29 giugno
San Pietro
Apostolo
Aggiornato il 15 settembre 2026
Le origini e la chiamata
Il santo nacque a Bethsaida in Galilea e il suo nome originario era Simone, figlio di Giona, il cui nome in ebraico significava 'Dio ha ascoltato'. Egli viveva a Cafarnao e lavorava come pescatore sul lago di Tiberiade, conducendo un'esistenza semplice e faticosa. Aveva un fratello di nome Andrea, il quale ascoltò l'esclamazione di Giovanni Battista che indicava Gesù come l'Agnello di Dio. Andrea andò a conoscere e ad ascoltare Gesù e, convinto, disse a Simone di aver trovato il Messia, conducendolo direttamente dal Maestro. Cristo chiamò Simone a seguirlo dicendogli che era Simone figlio di Giovanni e che si sarebbe chiamato Cefa, tradotto in latino come Petrus. Nei Vangeli apocrifi è riportato che aveva una figlia, identificata con la leggendaria santa Petronilla, mentre le Scritture canoniche citano soltanto sua suocera, lasciando intendere che fosse sposato e forse vedovo. In seguito alla pesca miracolosa sul lago, Simone ricevette da Cristo la promessa che sarebbe diventato pescatore di anime, avviandosi così verso un cammino che avrebbe trasformato radicalmente la sua vita e il suo destino.

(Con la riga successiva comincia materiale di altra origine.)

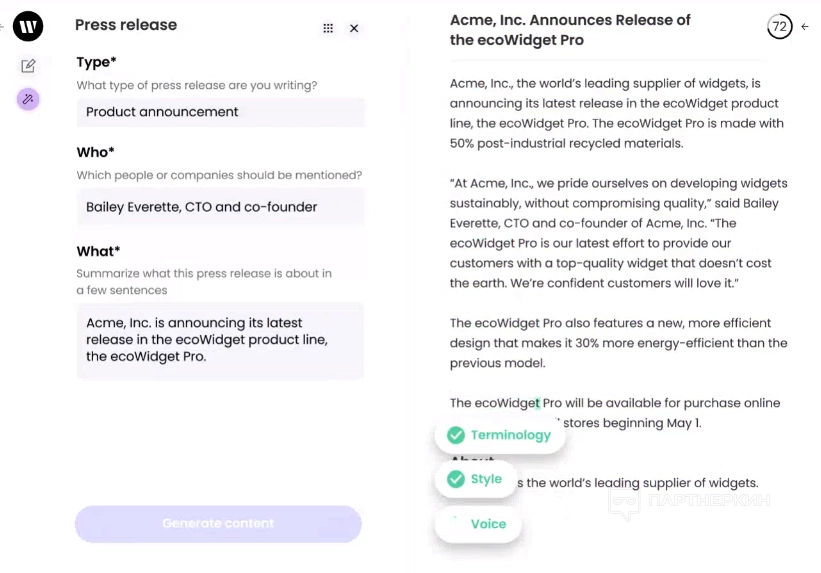Select the purple magic wand icon
The width and height of the screenshot is (821, 573).
tap(28, 99)
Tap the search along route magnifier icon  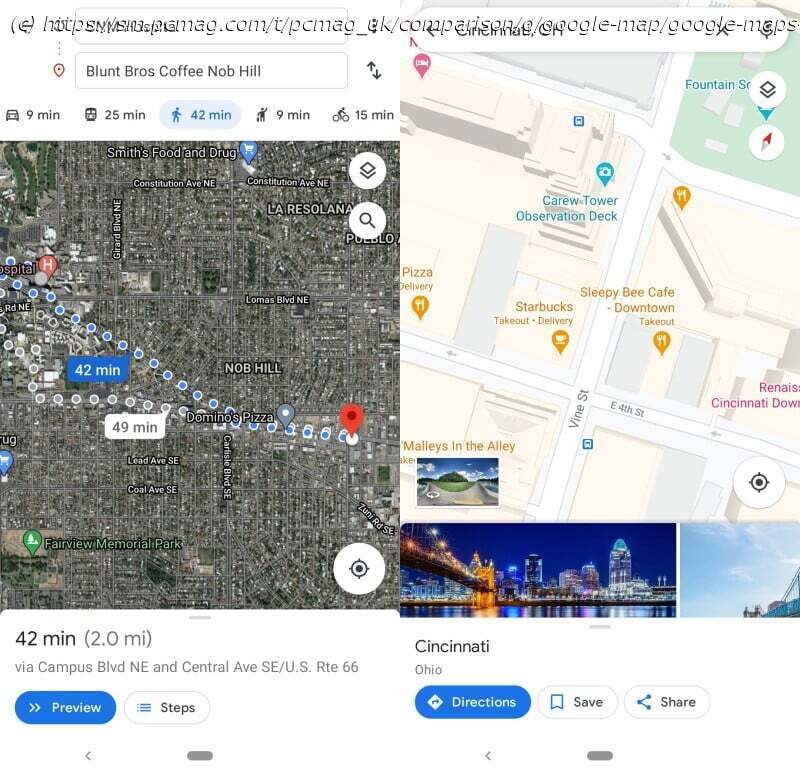(x=367, y=220)
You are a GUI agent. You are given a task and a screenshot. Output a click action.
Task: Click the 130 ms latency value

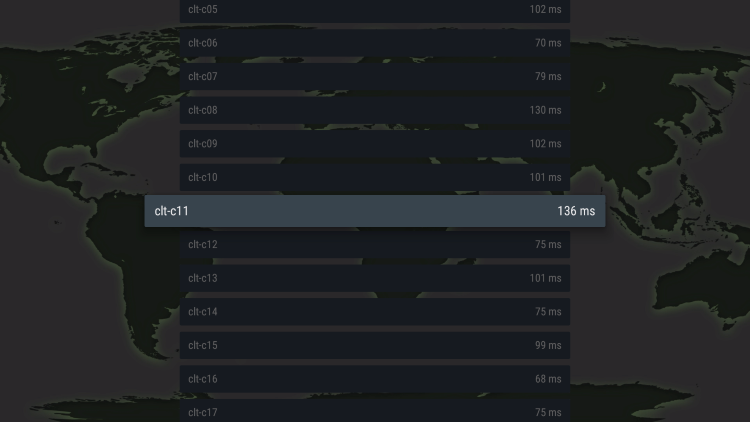[545, 110]
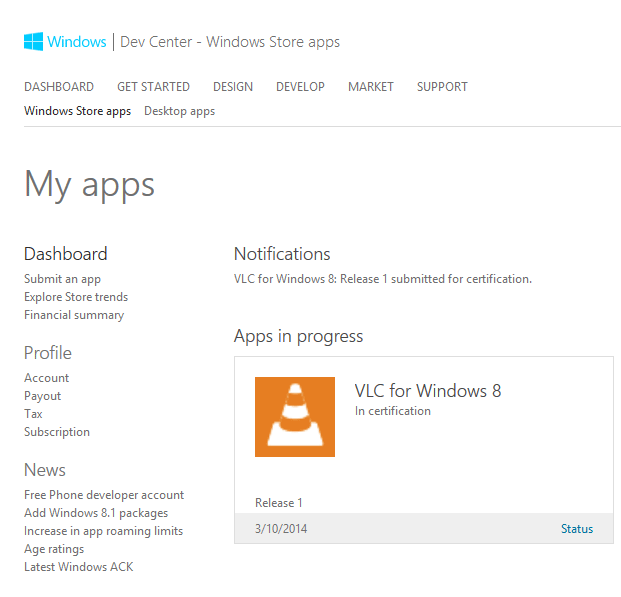Select Windows Store apps tab
Screen dimensions: 621x597
[77, 111]
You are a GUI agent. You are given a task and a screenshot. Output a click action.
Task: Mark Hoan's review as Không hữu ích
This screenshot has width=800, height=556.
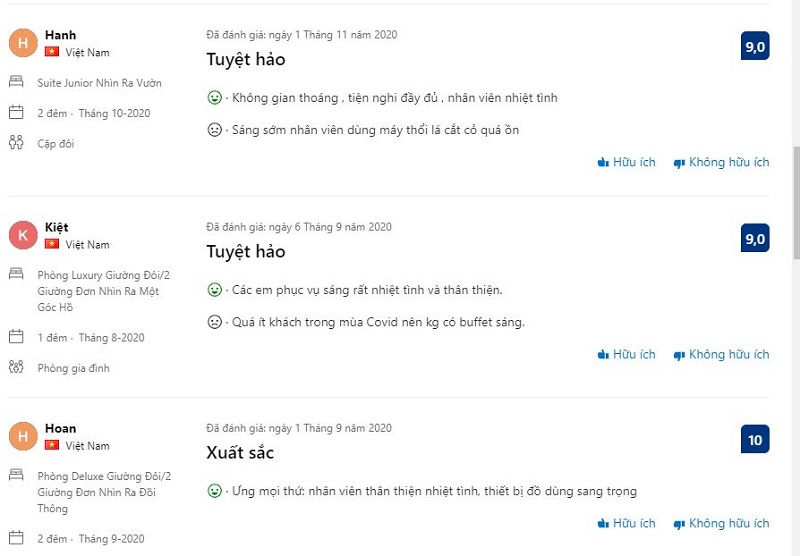[x=721, y=523]
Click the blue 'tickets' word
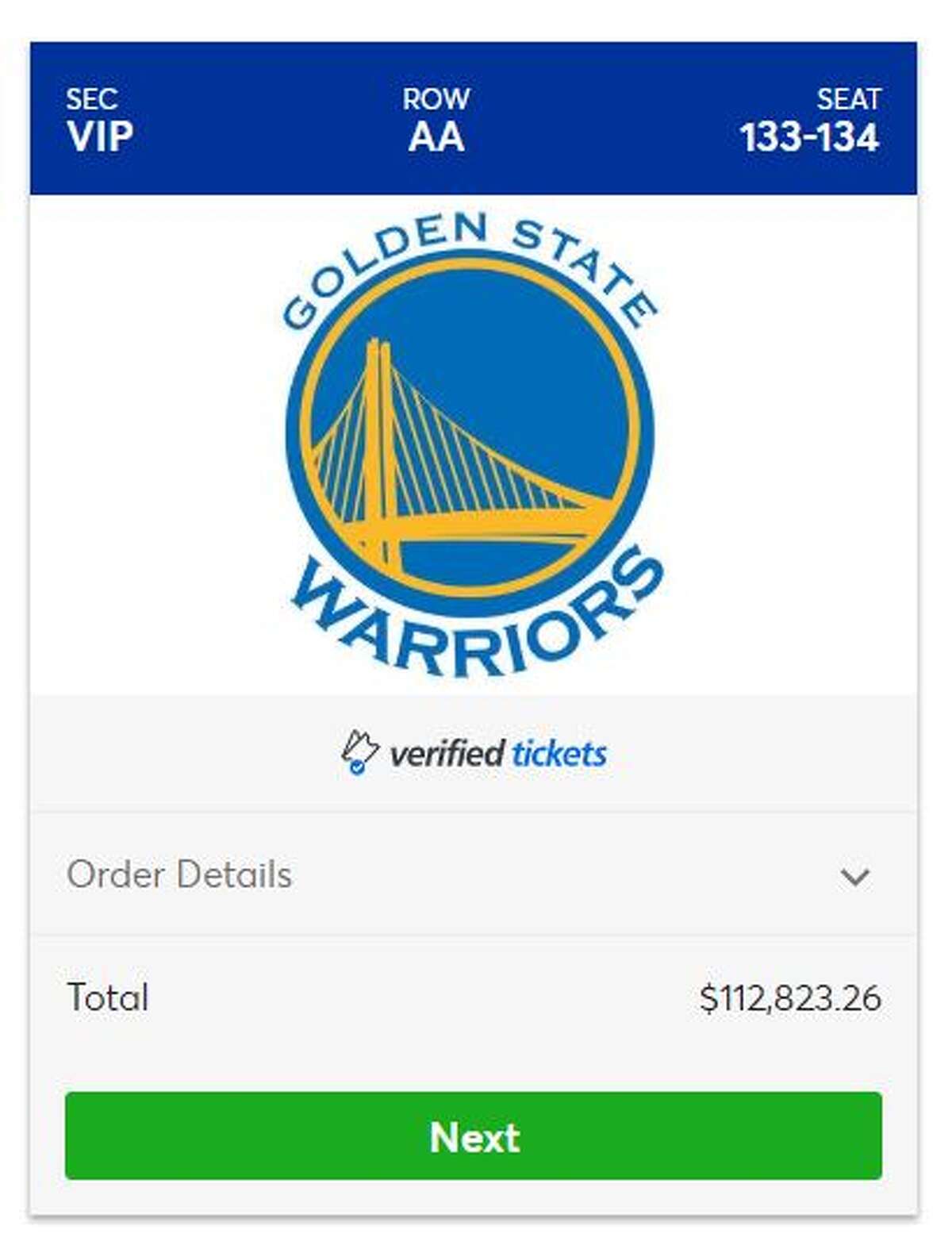The width and height of the screenshot is (952, 1245). click(559, 753)
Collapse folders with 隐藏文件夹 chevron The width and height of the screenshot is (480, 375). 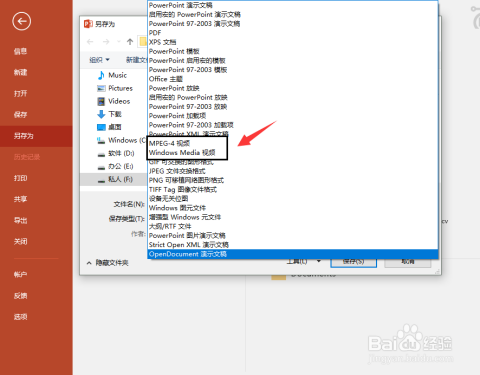click(x=89, y=263)
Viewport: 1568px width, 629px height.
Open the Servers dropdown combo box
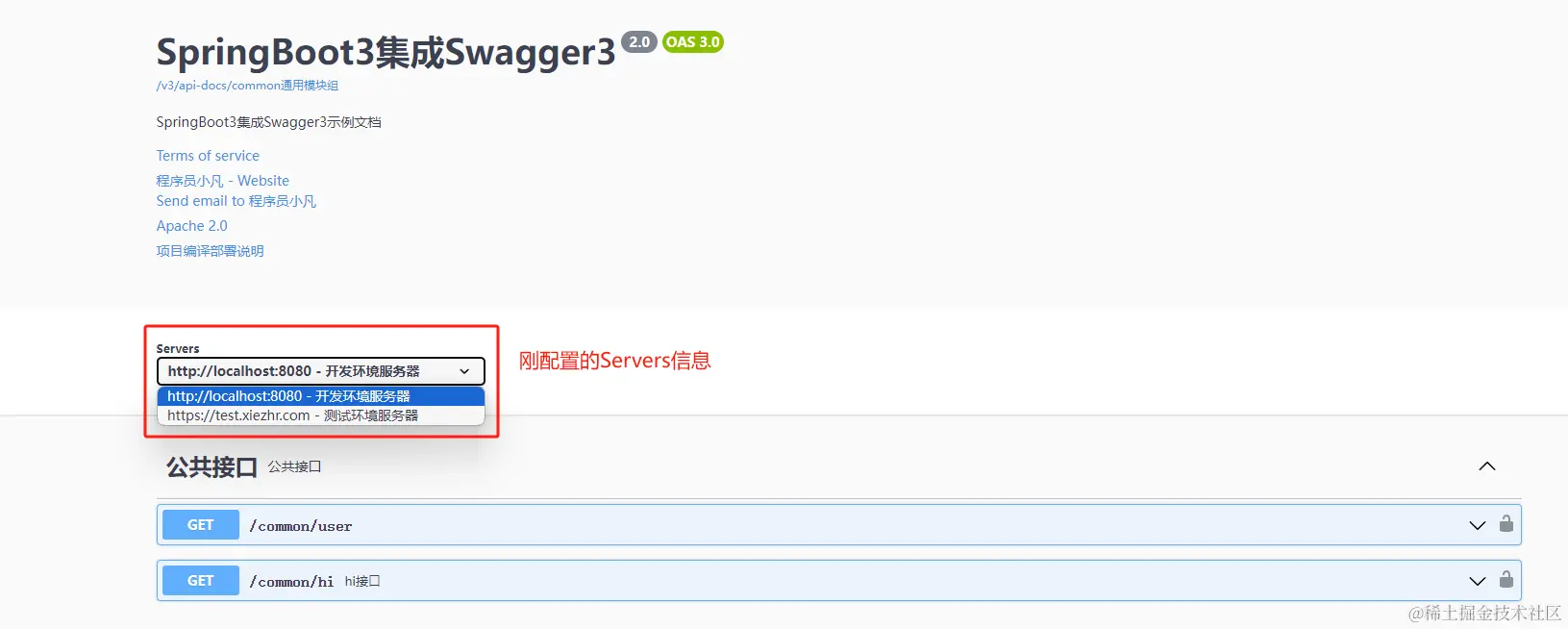click(321, 371)
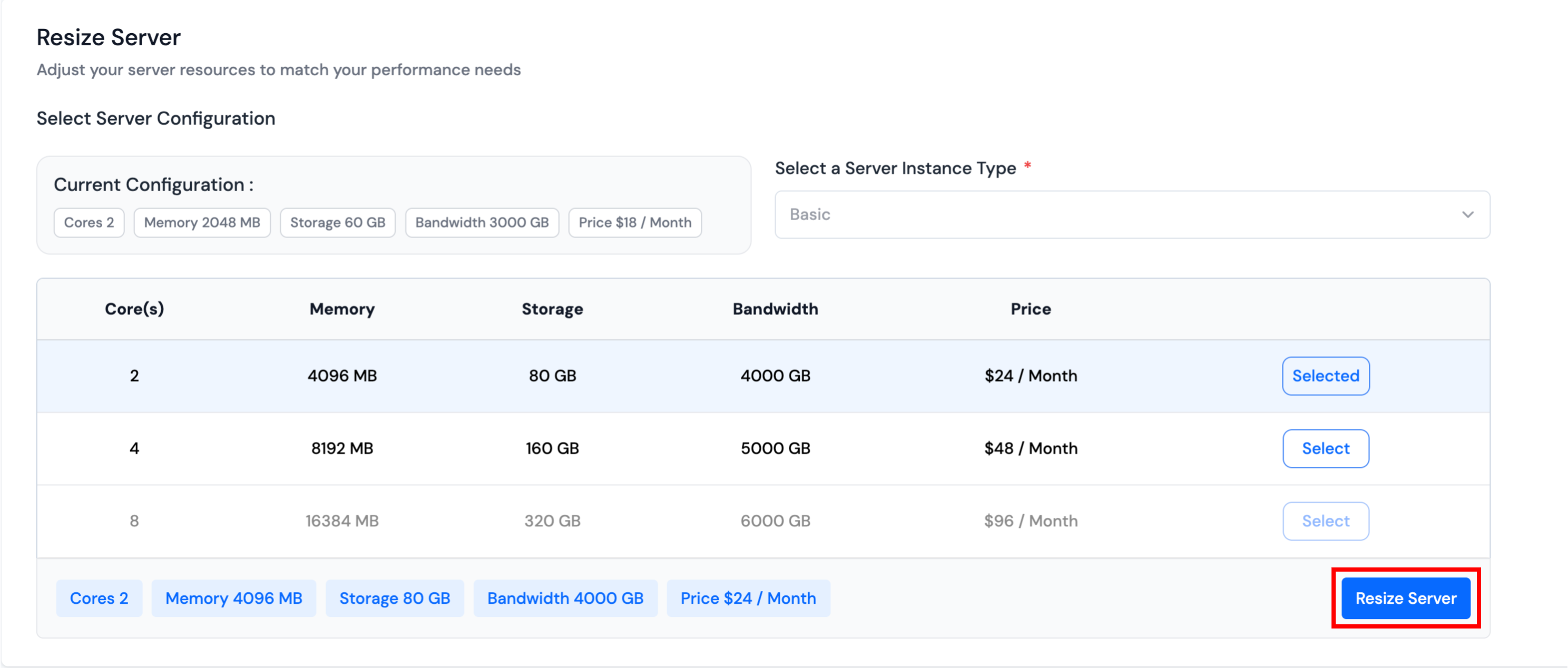This screenshot has width=1568, height=668.
Task: Choose the $48 / Month plan via its Select button
Action: click(1326, 448)
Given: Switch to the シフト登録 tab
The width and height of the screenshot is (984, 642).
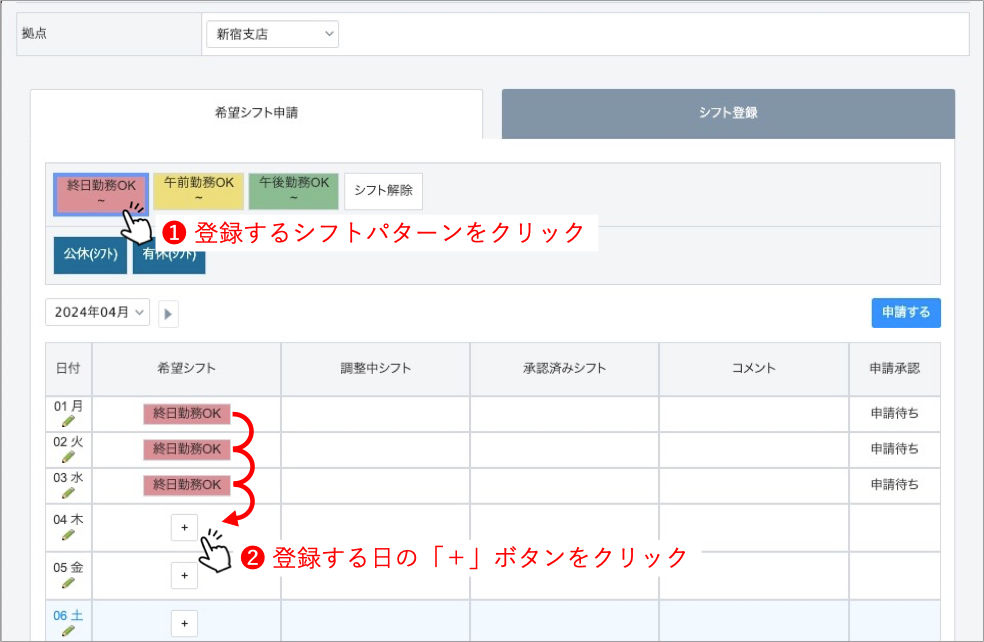Looking at the screenshot, I should coord(728,113).
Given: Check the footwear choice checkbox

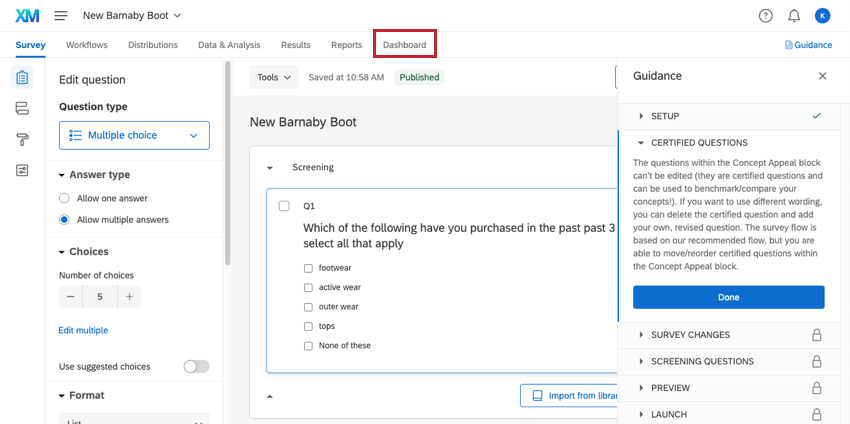Looking at the screenshot, I should point(308,268).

Il discepolo tra fede e fragilità
Nei suoi anni al fianco del Messia, Pietro emerge come un uomo semplice, schietto e sanguigno, che agiva d'impeto e non era un asceta né un diplomatico. Spesso parlava e agiva a nome degli apostoli, risultando il più intraprendente e il più impulsivo del gruppo, pronto a chiedere spiegazioni e chiarimenti a Gesù circa la predicazione o le parabole. Fu tra i primi a rispondere quando il Maestro si rivolse ai dodici dopo il discorso nella sinagoga di Cafarnao, dicendo che solo lui ha parole di vita eterna. Insieme a Giacomo e Giovanni, fu reso testimone di fatti importantissimi come la risurrezione della figlia di Giairo, la trasfigurazione e l'agonia nell'orto degli ulivi. A Cesarea di Filippo affermò con convinzione che Gesù è il Cristo, il Figlio del Dio vivente, risultando il primo tra i discepoli a pronunciare tale professione di fede. Per questa ragione ricevette da Gesù la celebre promessa del primato, ovvero che su di lui avrebbe edificato la sua Chiesa e che le porte dell'inferno non avrebbero prevalso contro di essa, oltre alla consegna delle chiavi del regno dei cieli e del potere di legare e sciogliere sia sulla terra sia nei cieli. Nonostante questa investitura, i Vangeli lo descrivono talvolta incapace di vedere la volontà di Dio a causa della sua natura istintiva. Protestò infatti quando il Maestro preannunciò la sua imminente morte definendola assurda, e si rifiutò decisamente di farsi lavare i piedi da Gesù durante l'ultima cena. In varie occasioni ricevette i rimproveri del Maestro ma, pur non comprendendo appieno, accettava sempre perché sapeva di trovarsi davanti alla Verità. Durante l'arresto cercò di opporsi alla cattura di Gesù usando la spada, ma fu ripreso per le sue reazioni umane non ancora conscie del grande evento della Redenzione. Privato delle sue forze puramente umane, fuggì e assistette impotente e angosciato agli episodi della Passione, finendo per negare per tre volte di conoscere Gesù dopo il suo arresto a causa di un grande timore. Subito dopo si pentì amaramente del rinnegamento, bagnandosi il volto di lacrime di profondo rimorso.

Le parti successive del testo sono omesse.